Unlike the EU, which sourced 40 per cent of its gas from Russia prior to the full invasion of Ukraine, Russian gas accounted for just 4 per cent of British supplies.
Yet Britain’s energy market remains closely linked to those on the continent and would share the pain if Russia decided to cut off supplies to Europe this winter. Britain normally relies on gas and electricity imports through subsea pipes and cables from the EU and Norway to make up for shortfalls.
But beyond the threat of Moscow turning off the taps completely, there are other problems that threaten to complicate matters for Britain during the winter months.
Norway on Monday warned it might have to curb electricity exports after extreme temperatures across the continent left water levels at key hydropower reservoirs in the south of the country at 26-year-lows. This could reduce flows of power to Britain through the 1.4 gigawatt subsea power cable with Norway that opened last year.

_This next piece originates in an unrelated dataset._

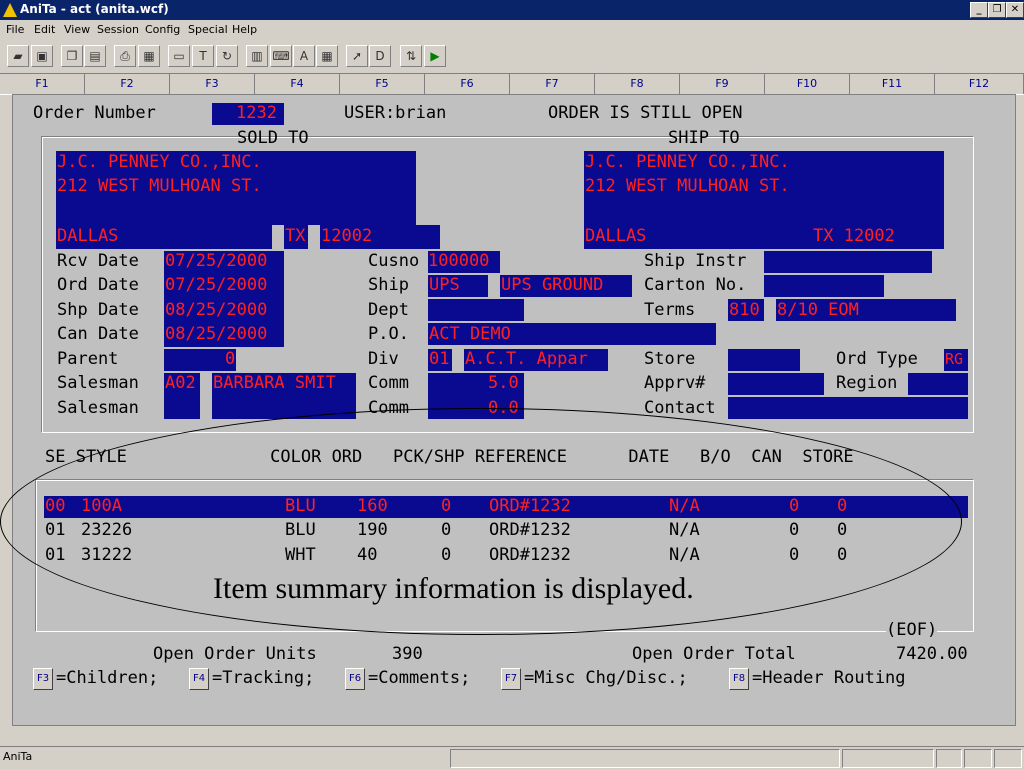  I want to click on order-status: ORDER IS STILL OPEN, so click(646, 113).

Output from France’s large fleet of nuclear reactors has also hit multi-decade lows this year due to problems including corrosion at older plants. France has long been a reliable source of electricity imports but since April, the flows have reversed with Britain in the unusual position of being a net exporter to France
As a result, Porter said the UK would become “vulnerable at times when it’s not windy, particularly in winter when still weather tends to also be cold and frosty . . . That’s when National Grid . . . expects us to be able to import [electricity].”
As a result of the Ukraine conflict, Britain has used the second largest processing capacity for liquefied natural gas in Europe to export gas through the subsea pipelines to the continent at record levels.

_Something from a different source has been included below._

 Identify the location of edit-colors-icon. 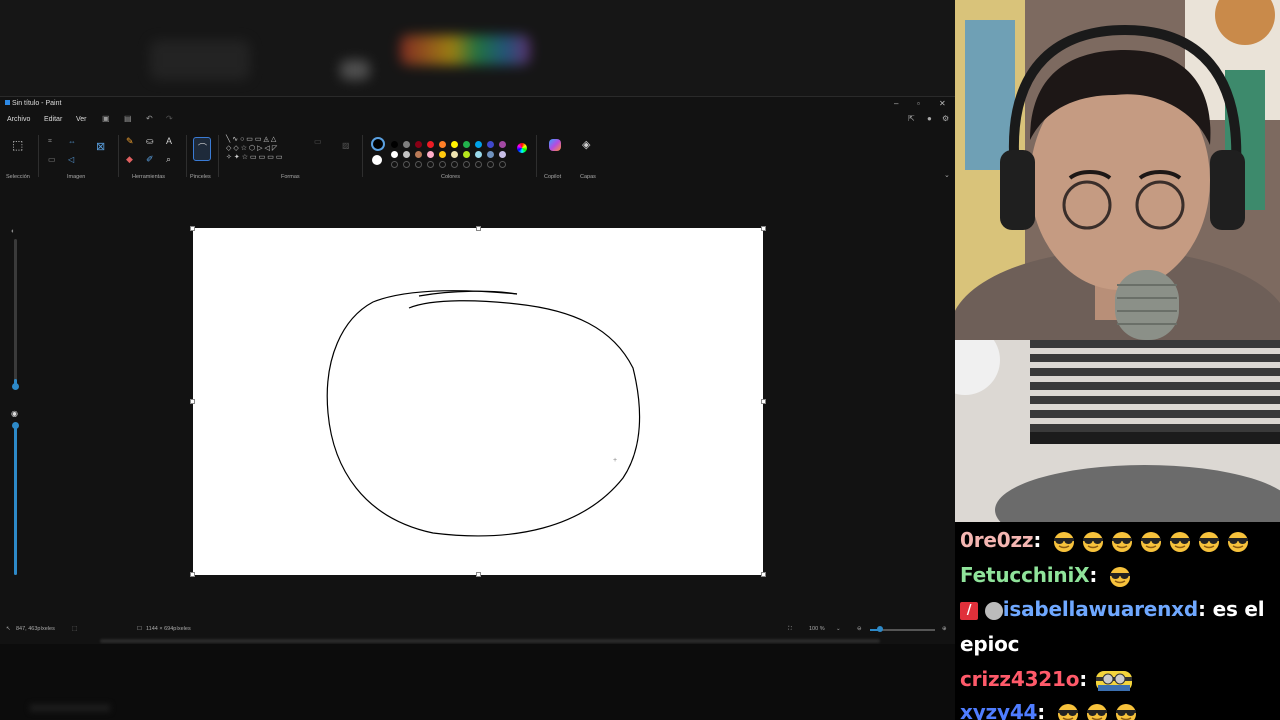
(522, 148).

The exports have been made possible by a sharp increase in cargoes of LNG arriving at British ports and are helping to refill storage facilities on the continent in the hope the EU will have enough gas in the winter to allow it to flow in the opposite direction. Britain has little gas storage of its own while, in contrast, the EU has comparatively fewer facilities to re-gasify LNG.

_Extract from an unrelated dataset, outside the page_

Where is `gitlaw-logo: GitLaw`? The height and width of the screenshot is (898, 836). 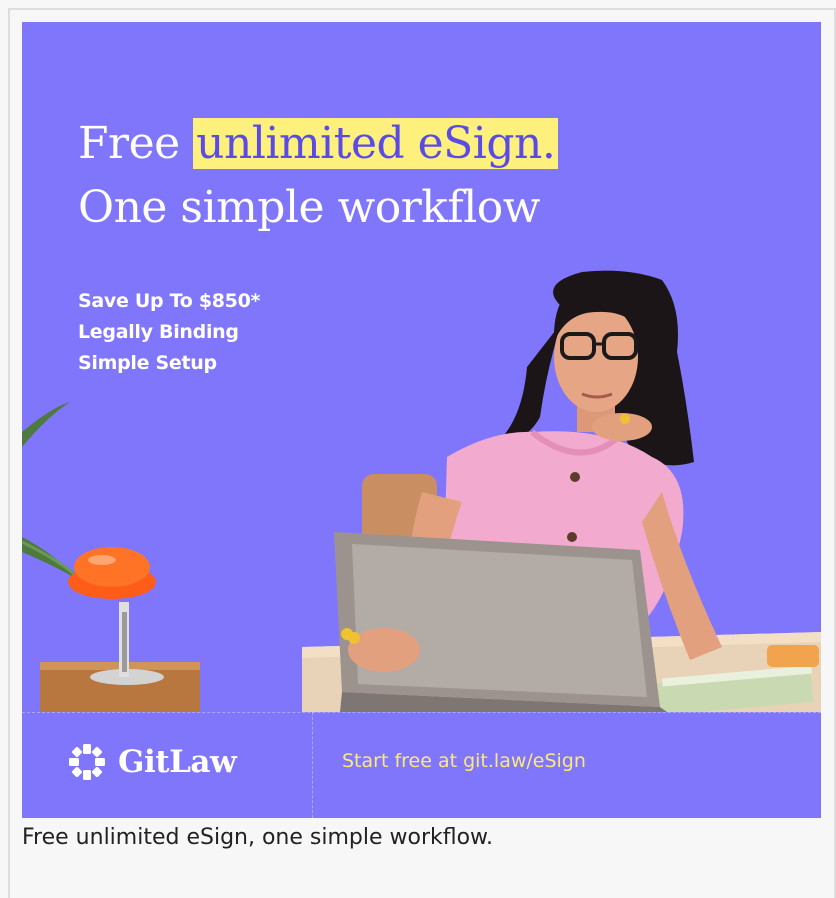 gitlaw-logo: GitLaw is located at coordinates (152, 762).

Under their base case scenario, the assumptions of the National Grid and government are that Britain will continue to be able to buy the LNG cargoes it needs this winter to fill supply gaps.
But analysts and academics are less confident, particularly if demand for LNG in Asia rises as China re-emerges from coronavirus lockdowns.
“Their assessment of our gas security has always been: ‘Well we have got enough pipes and diversity of sources of supply, the market in the past has delivered and the market will continue to deliver.’ [But] the question in my mind is will the market continue to function uninterrupted through the winter?” said Mike Bradshaw, professor of global energy at the University of Warwick.
An influential House of Lords committee last month urged the government to strike an emergency gas agreement with the EU to ensure co-operation in the event of a full shut-off of Russian supplies — a call that has been echoed by energy companies.
“It makes sense to work together on these questions,” said Kristian Ruby, secretary-general of Eurelectric, which represents more than 3,500 power companies across Europe.
UK officials insist the government has been working on contingencies throughout the summer. These include halting the planned shutdown next month of two large coal-fired power stations, with negotiations continuing over a third plant.
Britain’s limited gas storage facilities are already 90 per cent full, higher than at this time last year, according to officials. Kwarteng is also in discussions with British energy group Centrica to reopen Rough, Britain’s biggest gas storage site that was effectively closed in 2017, although that is unlikely to be operating at full capacity this winter.
National Grid is also trying to reach agreement with a range of businesses to dial down energy use when supplies are tight. It is similarly examining how to provide incentives to millions of households to avoid using electricity at peak times.
Yet even if blackouts are averted, analysts warn of a bleak winter ahead for consumers given the increasingly high cost of gas and electricity if supplies become tight across Europe, and especially if temperatures plunge.
“We should keep our fingers crossed for mild, wet and windy weather across Europe this winter,” said Porter.
The government said that households, businesses and industry could be “confident they [would] get the electricity and gas they need”.